Si El tambor de hojalata es la primera novela de Grass, Otilia Rauda es la última de Galindo. Esta obra define su género desde la contundente frase inicial que expresa con rabia la protagonista enamorada: “No es fácil matar a Rubén Lazcano” (p. 15). Precisamente, Denis de Rougemont, en su ensayo clásico El amor y Occidente, afirma que el tipo ideal de primera frase de una novela es aquella con la que comienza La historia de Tristán e Isolda de Bédier: “Señores, ¿os gustaría oír un bello cuento de amor y de muerte?” Galindo escribió, en efecto, la historia del amor pasional, trágico e imposible de Otilia —una vigueña con cuerpo magnífico y sensual pero fea de rostro— y Rubén —un forajido solitario—, que sucede entre Las Vigas, Xalapa, Soledad de Doblado y el puerto de Veracruz en la primera mitad del siglo xx.

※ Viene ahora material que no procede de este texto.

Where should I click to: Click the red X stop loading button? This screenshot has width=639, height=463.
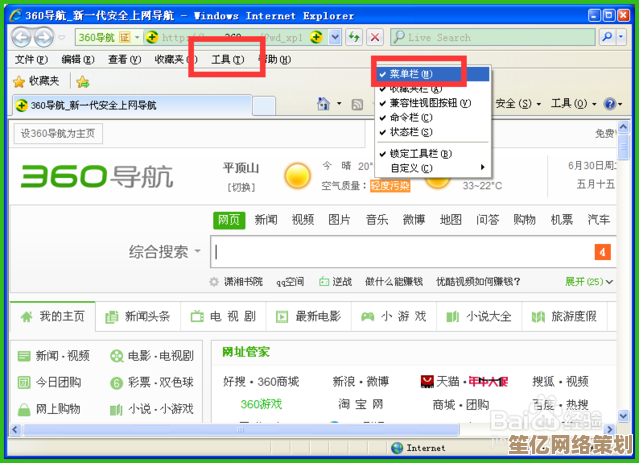[375, 37]
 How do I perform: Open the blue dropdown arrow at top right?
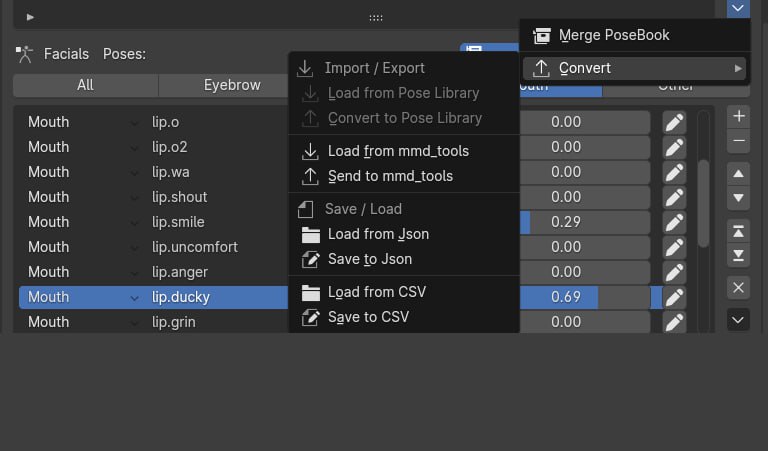738,8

De géneros y estilos muy distintos, acaso la única coincidencia hasta aquí es que ambas novelas fueron llevadas al cine. El tambor de hojalata (1979), dirigida por Volker Schlöndorff, y Otilia Rauda (2001), dirigida por Dana Rotberg; aunque evidentemente estos hechos no cuentan, son extraliterarios, si bien el curioso encuentro entre los textos está marcado por las imágenes, escenas como de película que giran en torno a la madre traidora.

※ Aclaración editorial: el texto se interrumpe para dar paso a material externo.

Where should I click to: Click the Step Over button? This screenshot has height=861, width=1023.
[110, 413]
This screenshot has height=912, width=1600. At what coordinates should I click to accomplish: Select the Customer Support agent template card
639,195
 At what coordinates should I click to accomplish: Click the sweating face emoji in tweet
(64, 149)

Uno de los pasajes más significativos e impactantes de la novela de Günter Grass ocurre en los años treinta del siglo pasado cuando el pequeño Oskar se escapa del baratillo o juguetería de Sigismund Markus, a donde su madre, Agnes —casada con Alfred Matzerath, con quien tiene una tienda—, lo lleva cada semana para comprar un nuevo tambor y aprovechar una pausa de tres cuartos de hora sin el niño a fin de verse, en “el cuarto de una pensión de la calle de los Carpinteros” (p. 101), con su amante, Jan Bronski, un funcionario del correo polaco que, además, es su primo. Ese día, Oskar elude la vigilancia de su custodio para ir en busca de mamá, vaga sin rumbo por las calles de la ciudad vieja hasta llegar a la torre medieval de san Jacinto, emblemática de Gdansk. Trepa hasta lo alto y comienza a gritar furioso, dolido, concentrado en dirección del teatro municipal. Su poderoso aullido revienta los cristales de ventanas y puertas del vestíbulo de aquel edificio distante, una ruptura del orden social y familiar como metáfora dramática e insólita con dimensiones acaso emparentadas con un fenómeno literario que ya empezaba a manifestarse por esos años en otras latitudes: el realismo mágico.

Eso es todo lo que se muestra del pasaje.